3 Results and Discussion

The spectra of HERFD-XAS and conventional XAS (TFY) of UO₂ at room temperature are shown in Fig 2(a). The full width at half maximum (FWHM) of Peaks A and B for TFY XAS is 14 and 7 eV, respectively; while they are 9 and 6 eV for HERFD-XAS. Peak A is the white line. It is sensitive to the variation of valence state, and its shift provides information about valence state of oxidation products. Peak B originates from mutiple scatting, and the distance between A and B is inversely proportional to lattic spacing. So, the more narrow peaks, the more precisce lattic spacing will be obtained ^[17]. U₃O₈ forms via mixed valence oxidation, and Peaks A and B of U₃O₈ are wider than those of UO₂. The HERFD-XAS of UO₂ and U₃O₈, as standard samples, are shown in Fig 2(b). The peak intensities decreased gradually and the width increased. The intensity decrease of the main peaks could be due to the damaged symmetry of crystalline structure by the added O atoms ^{[18, 19]}., And the broadened main peaks could be originated from the combination of two valences of U₃O₈^[20]. The spectrum of U₃O₈ has a distinct shoulder peak at the higher energy side, due to mutiple scattering.

Fig.2.Full-screen View

The U-L₃ edge HERFD-XAS and TFY-XAS of UO₂ (a) and HERFD-XAS of UO₂ and U₃O₈ (b).

Fig3 shows the valence and structure changes of UO₂ powder samples heated in-situ in O₂ from 300 K to 970 K. The peak of HERFD-XAS at 300 K had the same shape as UO₂. At 470 K the peak became broadened, with the disappearance of the sub-peak just after the main peak.
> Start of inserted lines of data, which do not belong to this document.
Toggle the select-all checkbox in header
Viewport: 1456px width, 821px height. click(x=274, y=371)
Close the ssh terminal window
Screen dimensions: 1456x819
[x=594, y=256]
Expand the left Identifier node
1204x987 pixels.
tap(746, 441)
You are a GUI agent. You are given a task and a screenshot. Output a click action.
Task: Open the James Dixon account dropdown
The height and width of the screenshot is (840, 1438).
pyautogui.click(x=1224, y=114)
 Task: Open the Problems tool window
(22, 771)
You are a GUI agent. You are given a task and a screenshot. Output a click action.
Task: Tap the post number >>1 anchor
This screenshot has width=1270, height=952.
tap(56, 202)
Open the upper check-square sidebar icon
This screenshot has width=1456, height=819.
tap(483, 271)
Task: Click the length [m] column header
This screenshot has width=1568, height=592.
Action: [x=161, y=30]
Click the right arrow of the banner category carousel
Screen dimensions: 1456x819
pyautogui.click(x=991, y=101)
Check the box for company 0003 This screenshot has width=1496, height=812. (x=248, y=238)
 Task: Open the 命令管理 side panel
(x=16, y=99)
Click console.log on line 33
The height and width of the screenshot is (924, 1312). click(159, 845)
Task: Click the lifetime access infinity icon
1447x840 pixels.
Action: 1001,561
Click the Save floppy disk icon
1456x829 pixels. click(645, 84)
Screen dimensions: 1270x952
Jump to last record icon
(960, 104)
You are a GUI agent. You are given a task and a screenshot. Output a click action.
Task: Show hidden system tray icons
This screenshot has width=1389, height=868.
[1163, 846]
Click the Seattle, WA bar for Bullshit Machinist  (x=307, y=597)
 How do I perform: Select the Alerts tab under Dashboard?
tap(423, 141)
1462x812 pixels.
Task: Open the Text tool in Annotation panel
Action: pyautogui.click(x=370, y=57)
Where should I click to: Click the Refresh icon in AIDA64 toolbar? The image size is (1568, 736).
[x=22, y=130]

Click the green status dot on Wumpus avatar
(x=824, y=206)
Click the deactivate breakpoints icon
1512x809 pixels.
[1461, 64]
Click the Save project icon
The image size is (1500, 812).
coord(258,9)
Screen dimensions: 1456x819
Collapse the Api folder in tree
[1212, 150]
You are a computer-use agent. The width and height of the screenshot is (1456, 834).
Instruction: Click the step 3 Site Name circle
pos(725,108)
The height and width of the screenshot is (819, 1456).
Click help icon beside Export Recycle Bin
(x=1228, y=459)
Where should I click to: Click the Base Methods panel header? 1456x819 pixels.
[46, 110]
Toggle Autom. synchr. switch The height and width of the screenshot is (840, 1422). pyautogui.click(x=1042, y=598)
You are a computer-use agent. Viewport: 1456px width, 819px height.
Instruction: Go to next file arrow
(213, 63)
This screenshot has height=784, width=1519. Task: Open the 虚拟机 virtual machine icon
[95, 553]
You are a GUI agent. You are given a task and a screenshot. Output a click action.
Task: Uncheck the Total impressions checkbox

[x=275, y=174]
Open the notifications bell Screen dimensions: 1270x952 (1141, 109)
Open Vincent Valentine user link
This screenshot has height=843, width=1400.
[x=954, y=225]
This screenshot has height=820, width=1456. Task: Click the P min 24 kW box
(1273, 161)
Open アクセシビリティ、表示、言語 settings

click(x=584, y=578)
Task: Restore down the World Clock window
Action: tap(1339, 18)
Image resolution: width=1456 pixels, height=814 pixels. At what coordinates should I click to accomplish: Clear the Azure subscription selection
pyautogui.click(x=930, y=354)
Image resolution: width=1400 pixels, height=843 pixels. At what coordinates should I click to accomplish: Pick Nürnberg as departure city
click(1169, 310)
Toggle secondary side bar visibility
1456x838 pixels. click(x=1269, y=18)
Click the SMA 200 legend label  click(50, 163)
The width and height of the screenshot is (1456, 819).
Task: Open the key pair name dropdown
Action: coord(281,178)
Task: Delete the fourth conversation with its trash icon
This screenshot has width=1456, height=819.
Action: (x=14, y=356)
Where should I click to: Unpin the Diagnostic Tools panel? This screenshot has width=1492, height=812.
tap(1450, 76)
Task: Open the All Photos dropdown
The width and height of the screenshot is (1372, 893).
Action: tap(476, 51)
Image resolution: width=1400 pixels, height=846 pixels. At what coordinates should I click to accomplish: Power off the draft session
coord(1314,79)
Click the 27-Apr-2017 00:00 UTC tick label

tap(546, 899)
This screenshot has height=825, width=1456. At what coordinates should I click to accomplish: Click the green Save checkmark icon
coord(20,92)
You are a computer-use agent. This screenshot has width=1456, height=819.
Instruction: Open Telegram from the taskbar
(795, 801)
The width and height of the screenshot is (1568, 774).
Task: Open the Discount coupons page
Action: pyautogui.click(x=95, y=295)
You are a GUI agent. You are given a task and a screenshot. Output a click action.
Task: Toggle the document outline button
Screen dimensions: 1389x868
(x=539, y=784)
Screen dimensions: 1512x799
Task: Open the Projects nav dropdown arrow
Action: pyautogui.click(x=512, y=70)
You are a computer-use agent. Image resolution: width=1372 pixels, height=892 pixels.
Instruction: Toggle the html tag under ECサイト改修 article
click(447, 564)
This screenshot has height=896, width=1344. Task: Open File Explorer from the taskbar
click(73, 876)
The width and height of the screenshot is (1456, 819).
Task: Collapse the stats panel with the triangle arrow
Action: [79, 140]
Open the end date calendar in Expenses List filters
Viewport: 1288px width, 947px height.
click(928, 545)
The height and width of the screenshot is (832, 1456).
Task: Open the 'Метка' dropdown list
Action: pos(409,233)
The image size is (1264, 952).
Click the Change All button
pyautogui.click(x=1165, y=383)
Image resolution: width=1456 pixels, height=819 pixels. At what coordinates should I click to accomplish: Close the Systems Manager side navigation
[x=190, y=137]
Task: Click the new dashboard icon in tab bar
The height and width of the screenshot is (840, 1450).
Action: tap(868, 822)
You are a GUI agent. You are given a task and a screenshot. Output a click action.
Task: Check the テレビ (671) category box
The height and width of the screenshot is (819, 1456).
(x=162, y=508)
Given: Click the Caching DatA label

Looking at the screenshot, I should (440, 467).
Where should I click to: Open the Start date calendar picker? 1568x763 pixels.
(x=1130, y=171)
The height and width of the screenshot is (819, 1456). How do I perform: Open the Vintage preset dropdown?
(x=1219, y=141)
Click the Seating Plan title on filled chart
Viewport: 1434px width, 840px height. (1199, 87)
The HERFD-XAS of UO₂ at 520 K was basically the same as that of 470 K, indicating that the oxidation process could not be maintained at lower temperatures, though some authors found that UO₂ powder above 470 K was transformed to U₃O₇/U₄O₉ or similar structure. ^[21] At 620, 770 and 970 K, the HERFD-XAS spectra, without substantial changes, are similar to U₃O₈.

Fig.3.Full-screen View

The HERFD-XAS of UO₂ at different temperatures.

Powder diffraction patterns of the sample before and after oxidation are shown in Fig 4. In Fig 4(a), at room temperature, the diffraction patterns are of characteristic diffraction peaks corresponding to the UO₂ structure (PDF-65-0285), while after oxidation (Fig. 3b), the diffraction patterns show the same peak positions to U₃O₈ structure (PDF-47-1493), indicating the transform from UO₂ to U₃O₈. 2θ (°) ×

Fig. 4.Full-screen View

The powder XRD patterns of the sample at room temperature (a) and after the oxidation process (b).

4 Conclusion

The in-situ HERFD-XAS of UO₂ oxidation is helpful for analyzing complex products in oxidation process and providing precise XAS of U L₃ edge. The in-situ high energy-resolution X-ray absorption spectroscopy technology has been established successfully at SSRF. From the HERFD-XAS of UO₂ samples heated in-situ to 300–970 K and oxidized for one hour, the variation of valence states can be described and the changes of crystalline structure can be deduced. Temperature is basically the decisive factor in the oxidation process. The HERFD-XAS indicated structural changes agree with previous reports by other methods.